I already encountered those on previous Java services using jdbc but here I am not touching the ResultSet, and I am even returning a list asap from the Stream of rows I receive from the connection.

What is happening? Where am I closing the ResultSet? What did I refactor wrong?

As a note, on the prototype of this service (when everything was in the controller) I used to have the SQL("...") directly in the code with something like that:

future {
    blocking {
      DB.withConnection(implicit c => {
        SQL("SELECT DISTINCT platform, name FROM data_nugget")().map(row => (row[String]("platform"), row[String]("name"))).toArray
      })
    }
  }

and it worked just fine.

PS : Sorry for the long copy/paste of stacktrace and the code ... trying to be detailed.

Was it helpful?

Solution

I solved it myself and it is a very fine line.

I changed this function

  private def withAsyncAnormConnection(function: Connection => Stream[SqlRow]): Future[List[SqlRow]] = {
    future {
      blocking {
        DB.withConnection(readDataSource)(c => function(c)).toList
      }
    }
  }

to THIS:

  private def withAsyncAnormConnection(function: Connection => Stream[SqlRow]): Future[List[SqlRow]] = {
    future {
      blocking {
        DB.withConnection(readDataSource)(c => function(c).toList)

→ **DATA LISTING**:
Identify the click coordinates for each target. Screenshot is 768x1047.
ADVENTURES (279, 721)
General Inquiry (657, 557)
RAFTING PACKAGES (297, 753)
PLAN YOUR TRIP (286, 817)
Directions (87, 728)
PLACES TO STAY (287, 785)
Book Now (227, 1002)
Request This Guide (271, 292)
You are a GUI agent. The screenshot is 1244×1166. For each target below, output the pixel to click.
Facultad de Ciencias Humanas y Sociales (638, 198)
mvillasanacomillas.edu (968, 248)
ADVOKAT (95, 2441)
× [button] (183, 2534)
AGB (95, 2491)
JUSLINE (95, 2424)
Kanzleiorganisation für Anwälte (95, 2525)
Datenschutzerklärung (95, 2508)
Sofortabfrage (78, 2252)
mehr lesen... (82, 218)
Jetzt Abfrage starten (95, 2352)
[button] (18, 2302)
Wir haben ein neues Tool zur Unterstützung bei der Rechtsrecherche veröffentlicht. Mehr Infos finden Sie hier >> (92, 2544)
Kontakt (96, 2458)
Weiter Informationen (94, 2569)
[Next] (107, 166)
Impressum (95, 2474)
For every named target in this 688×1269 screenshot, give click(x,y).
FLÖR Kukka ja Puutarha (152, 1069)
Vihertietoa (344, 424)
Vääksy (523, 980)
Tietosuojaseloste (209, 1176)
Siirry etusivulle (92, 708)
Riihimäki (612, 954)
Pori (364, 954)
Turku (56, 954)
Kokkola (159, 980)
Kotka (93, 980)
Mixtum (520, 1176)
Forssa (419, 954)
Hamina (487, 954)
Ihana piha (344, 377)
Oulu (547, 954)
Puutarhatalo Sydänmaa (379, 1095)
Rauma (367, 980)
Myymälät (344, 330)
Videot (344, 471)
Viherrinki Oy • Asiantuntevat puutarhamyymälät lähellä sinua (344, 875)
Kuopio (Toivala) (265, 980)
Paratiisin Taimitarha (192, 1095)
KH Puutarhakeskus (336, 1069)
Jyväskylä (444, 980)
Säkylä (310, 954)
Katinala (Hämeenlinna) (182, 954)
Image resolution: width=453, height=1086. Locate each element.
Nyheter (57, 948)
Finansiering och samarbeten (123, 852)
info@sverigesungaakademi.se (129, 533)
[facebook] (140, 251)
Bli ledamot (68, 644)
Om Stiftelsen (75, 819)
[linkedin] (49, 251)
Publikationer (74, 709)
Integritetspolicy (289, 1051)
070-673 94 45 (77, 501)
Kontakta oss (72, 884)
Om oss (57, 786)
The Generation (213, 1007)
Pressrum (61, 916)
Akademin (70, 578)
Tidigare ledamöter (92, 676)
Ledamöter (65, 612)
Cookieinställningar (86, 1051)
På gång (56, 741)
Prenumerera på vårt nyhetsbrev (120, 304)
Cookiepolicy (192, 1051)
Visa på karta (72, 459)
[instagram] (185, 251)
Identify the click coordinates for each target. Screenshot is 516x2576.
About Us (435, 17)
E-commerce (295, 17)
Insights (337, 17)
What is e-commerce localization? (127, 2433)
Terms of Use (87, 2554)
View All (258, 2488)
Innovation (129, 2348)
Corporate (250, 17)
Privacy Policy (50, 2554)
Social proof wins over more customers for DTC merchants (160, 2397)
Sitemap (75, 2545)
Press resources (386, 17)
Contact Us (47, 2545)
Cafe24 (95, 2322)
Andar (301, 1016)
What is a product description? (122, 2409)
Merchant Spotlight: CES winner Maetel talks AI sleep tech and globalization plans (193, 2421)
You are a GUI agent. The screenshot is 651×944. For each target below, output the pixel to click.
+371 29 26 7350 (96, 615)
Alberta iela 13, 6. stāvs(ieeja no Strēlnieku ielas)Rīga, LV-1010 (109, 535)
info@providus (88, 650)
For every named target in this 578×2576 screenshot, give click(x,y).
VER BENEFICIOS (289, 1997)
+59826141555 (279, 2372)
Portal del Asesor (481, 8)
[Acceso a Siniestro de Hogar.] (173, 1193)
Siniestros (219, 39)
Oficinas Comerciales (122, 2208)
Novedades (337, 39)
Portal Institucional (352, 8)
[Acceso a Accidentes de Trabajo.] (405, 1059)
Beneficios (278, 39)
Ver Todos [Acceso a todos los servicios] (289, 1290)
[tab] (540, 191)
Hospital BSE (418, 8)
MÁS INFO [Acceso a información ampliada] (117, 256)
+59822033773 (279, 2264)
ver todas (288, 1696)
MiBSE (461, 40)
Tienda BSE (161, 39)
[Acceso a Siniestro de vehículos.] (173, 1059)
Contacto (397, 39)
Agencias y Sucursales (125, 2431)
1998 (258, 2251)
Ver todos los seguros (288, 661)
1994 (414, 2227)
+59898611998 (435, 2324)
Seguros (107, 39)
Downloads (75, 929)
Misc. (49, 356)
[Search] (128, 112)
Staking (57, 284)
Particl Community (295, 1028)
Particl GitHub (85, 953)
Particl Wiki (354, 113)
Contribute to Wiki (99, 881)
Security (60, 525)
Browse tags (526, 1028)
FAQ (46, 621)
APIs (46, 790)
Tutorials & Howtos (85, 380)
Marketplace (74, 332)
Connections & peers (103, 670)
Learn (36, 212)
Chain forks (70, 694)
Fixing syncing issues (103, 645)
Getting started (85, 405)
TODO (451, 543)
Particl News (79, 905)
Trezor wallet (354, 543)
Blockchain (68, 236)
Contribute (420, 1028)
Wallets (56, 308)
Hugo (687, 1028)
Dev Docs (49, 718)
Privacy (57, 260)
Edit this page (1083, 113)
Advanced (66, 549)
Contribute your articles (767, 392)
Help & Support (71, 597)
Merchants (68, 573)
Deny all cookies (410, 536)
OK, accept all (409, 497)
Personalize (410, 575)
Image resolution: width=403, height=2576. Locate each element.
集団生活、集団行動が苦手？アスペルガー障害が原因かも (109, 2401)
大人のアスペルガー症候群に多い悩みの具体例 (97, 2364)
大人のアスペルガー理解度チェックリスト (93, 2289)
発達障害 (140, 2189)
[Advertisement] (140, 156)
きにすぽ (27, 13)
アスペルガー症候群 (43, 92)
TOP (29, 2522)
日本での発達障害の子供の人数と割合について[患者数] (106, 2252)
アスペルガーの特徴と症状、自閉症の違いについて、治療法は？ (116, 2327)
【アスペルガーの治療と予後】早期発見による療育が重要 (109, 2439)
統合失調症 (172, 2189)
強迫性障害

→ **EXERCISES TO COMPLETE**:
[1] Does each statement agree with the Anorm excerpt? Answer yes or no for each and quote the deciding words. (a) In the prototype, the SQL was written directly in the code. (b) Someone other than the writer found the fix. (c) In the changed function, toList is applied to function(c) inside the withConnection call.
[2] Quote the Anorm excerpt from "As a note, on" up to and including "to be detailed.".
The entries have no connection to the Anorm excerpt.

→ **ANSWER SECTION**:
[1]
(a) Yes: "I used to have the SQL("...") directly in the code"
(b) No: "I solved it myself and it is a very fine line."
(c) Yes: "DB.withConnection(readDataSource)(c => function(c).toList)"

[2]
As a note, on the prototype of this service (when everything was in the controller) I used to have the SQL("...") directly in the code with something like that:

future {
    blocking {
      DB.withConnection(implicit c => {
        SQL("SELECT DISTINCT platform, name FROM data_nugget")().map(row => (row[String]("platform"), row[String]("name"))).toArray
      })
    }
  }

and it worked just fine.

PS : Sorry for the long copy/paste of stacktrace and the code ... trying to be detailed.